Domain senior economist Joel Bowman said the “growth momentum” of rental prices was slowing in both capital cities and regional areas, but was doing so from a slightly higher level in the regions.

“If we’re looking at the most recent quarters, there are clear signs that rent growth is still slowing in the regional pockets by and large,” he told SBS News.

“For example, in regional New South Wales, regional South Australia and regional Western Australia, the median rents for houses did not grow in the September quarter compared to the June quarter.
“But the annual growth is still coming off that higher rate, given that we did see notable increases last year. But they’re starting to wash through. I think, by and large, affordability constraints are really capping the extent to which rents can increase in both the capital cities and the regions.”
Bowman said the slowdown was not due to supply, as vacancy rates remained very low across the board, including in regional pockets.
But he said landlords were struggling to increase rents, as renters were simply unable to pay for them.
“So it’s really those affordability elements that I think are capping those rent increases.”

In the meantime, though, unaffordable rentals will still be out of reach for the many in “ordinary” industries who are unable to pay for them — regardless of whether they’re cheaper than their equivalents in capital cities.

What can be done about unaffordable rentals?

Chambers pointed to several issues she said were contributing to a lack of affordability, including the precarious nature of housing for those in the private rental sector, meaning many renters moved house far more often than would be desirable.
Anglicare’s report called for stronger protections for renters and, in particular, a consistent national approach rather than the “patchwork of different rental laws” between states and territories.

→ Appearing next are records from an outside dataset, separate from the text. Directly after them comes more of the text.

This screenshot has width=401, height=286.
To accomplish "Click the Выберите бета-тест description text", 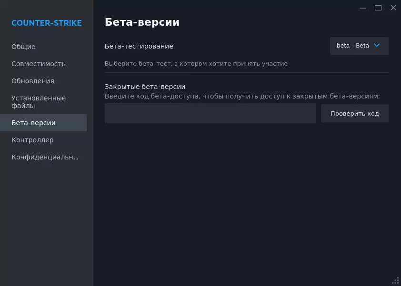I will (196, 64).
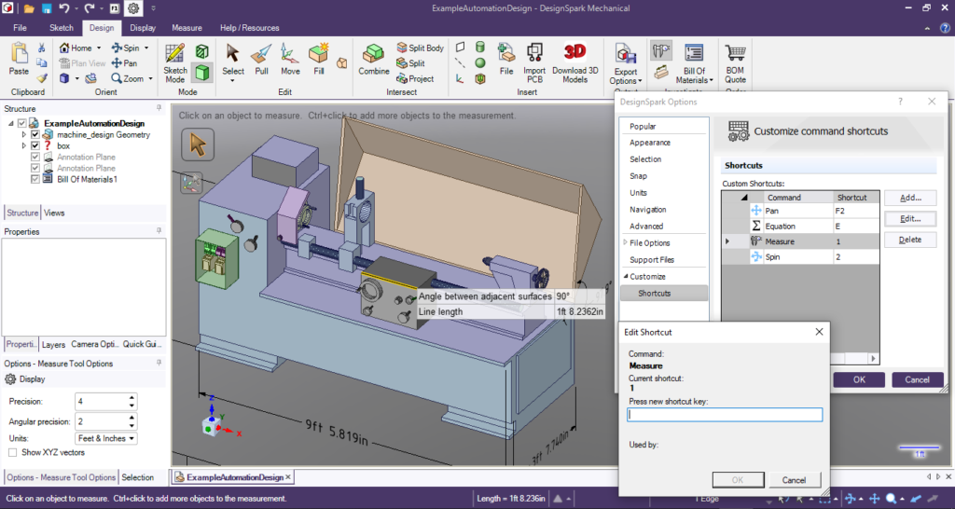Click the Move tool icon
Image resolution: width=955 pixels, height=509 pixels.
click(x=290, y=58)
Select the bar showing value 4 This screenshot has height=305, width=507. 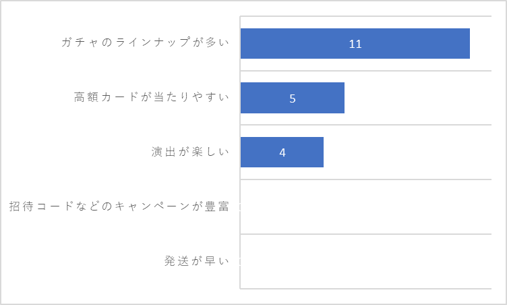282,153
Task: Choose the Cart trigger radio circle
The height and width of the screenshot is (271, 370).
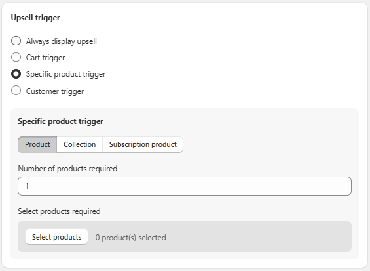Action: pyautogui.click(x=16, y=57)
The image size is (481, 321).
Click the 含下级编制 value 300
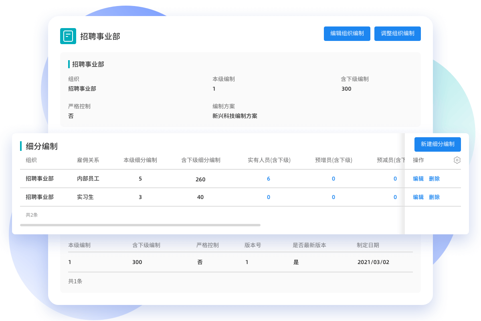[x=346, y=89]
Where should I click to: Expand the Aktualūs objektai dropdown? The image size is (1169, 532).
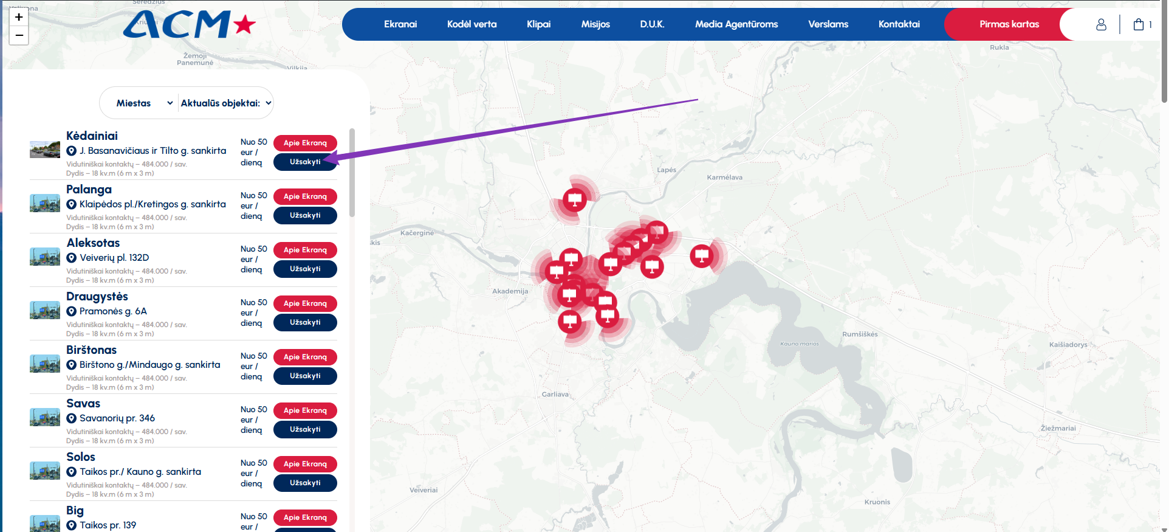click(226, 103)
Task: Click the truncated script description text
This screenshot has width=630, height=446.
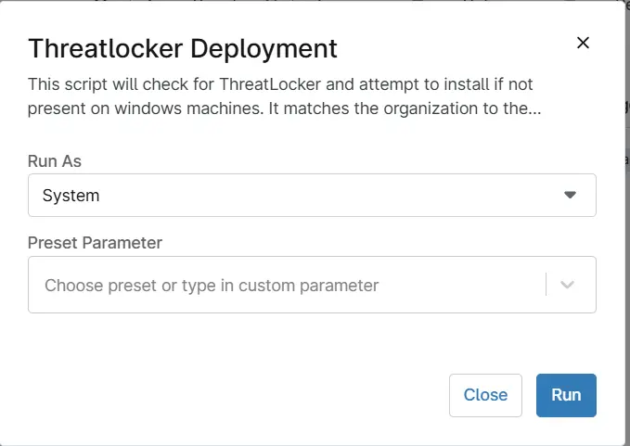Action: pos(285,96)
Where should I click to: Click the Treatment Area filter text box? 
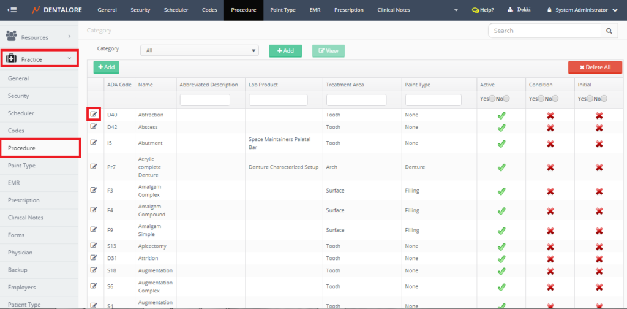(356, 99)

Chambers said uncoupling wages from the private rental market was also necessary, as wage growth had failed to keep up with the cost of housing.

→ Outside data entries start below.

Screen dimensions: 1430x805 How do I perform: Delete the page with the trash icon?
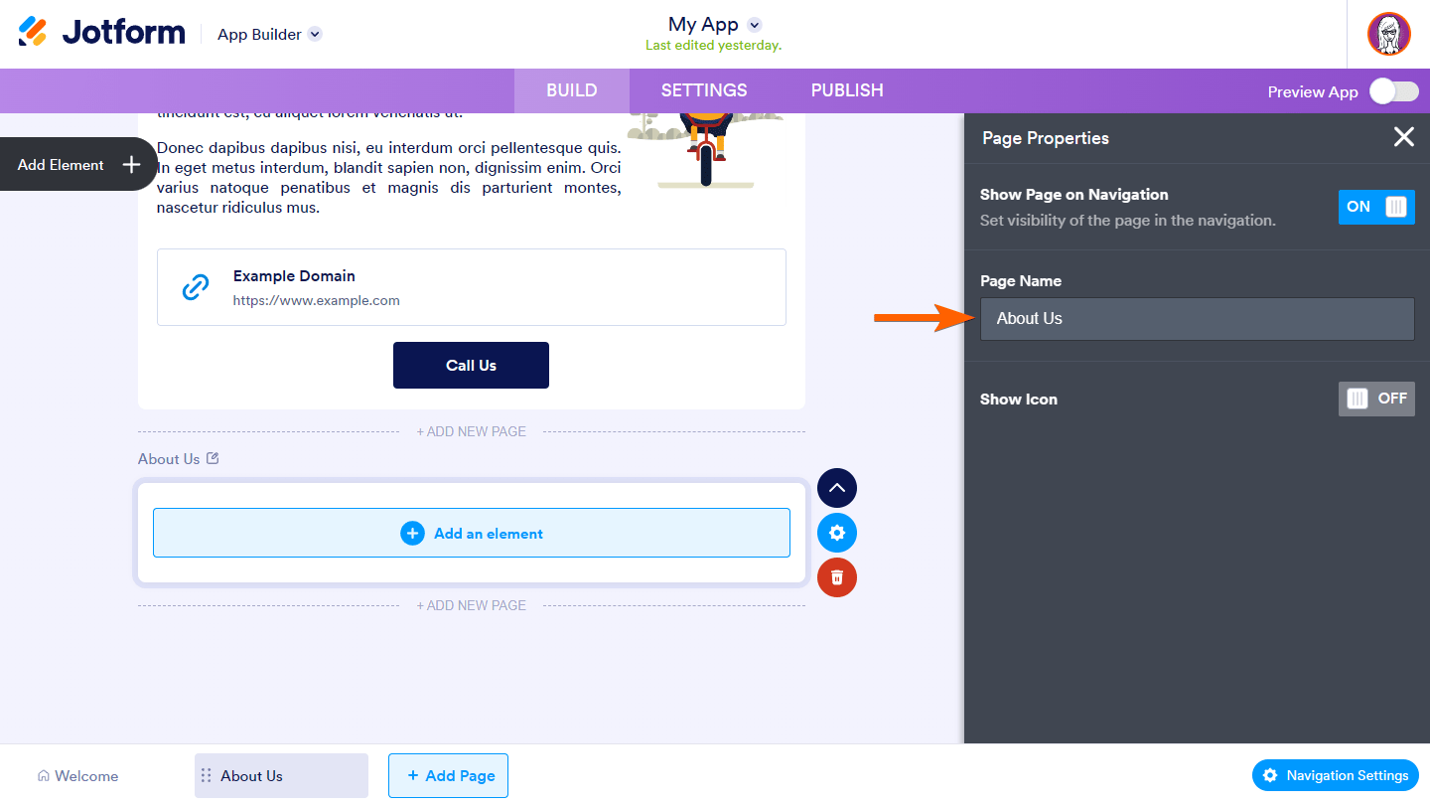point(837,577)
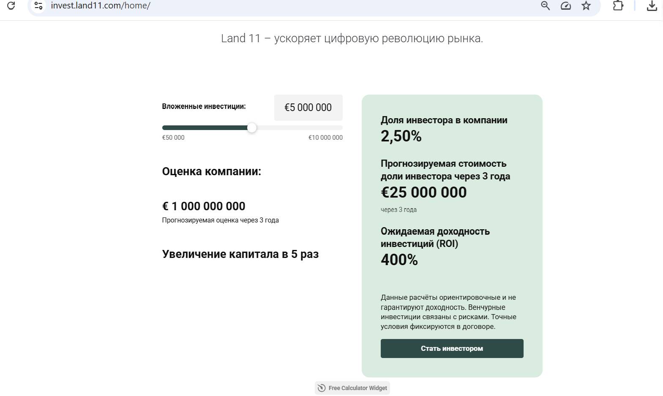Click the investment slider handle

[252, 127]
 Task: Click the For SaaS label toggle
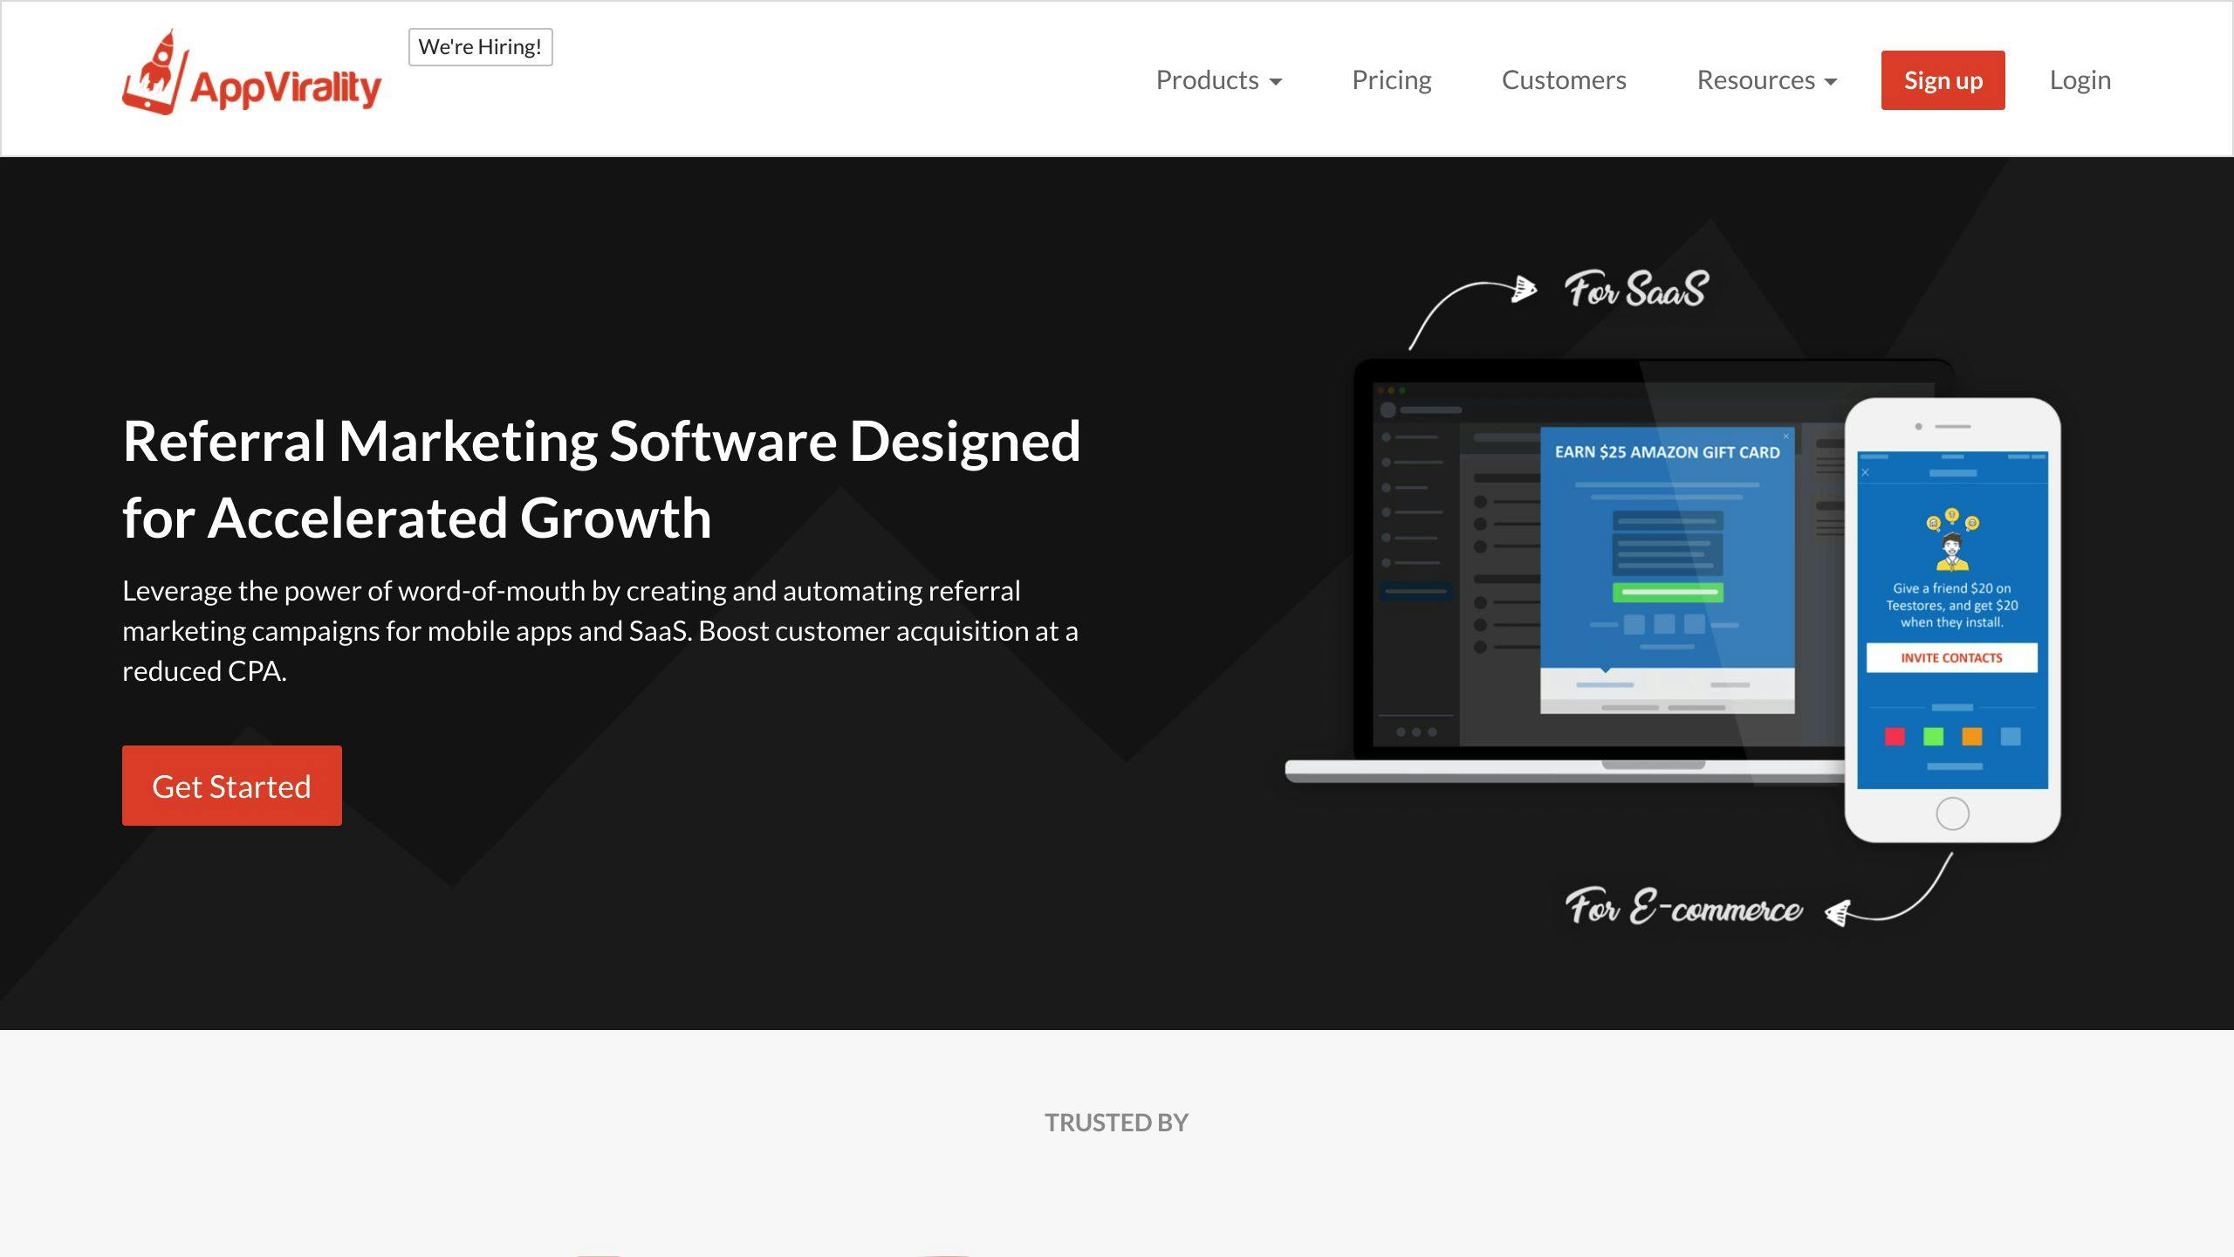point(1633,290)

However, while Anglicare’s report suggested several possible solutions for addressing Australia’s rental affordability issue, it said those would do little without taxation reform.
It called for an overhaul of Australia’s tax system, including a phasing out of the Capital Gains Tax discount over the next 10 years, and a phasing out of negative gearing deductions for new investors in the private market.
“Without reforming these incentives, other solutions will be piecemeal efforts,” it said.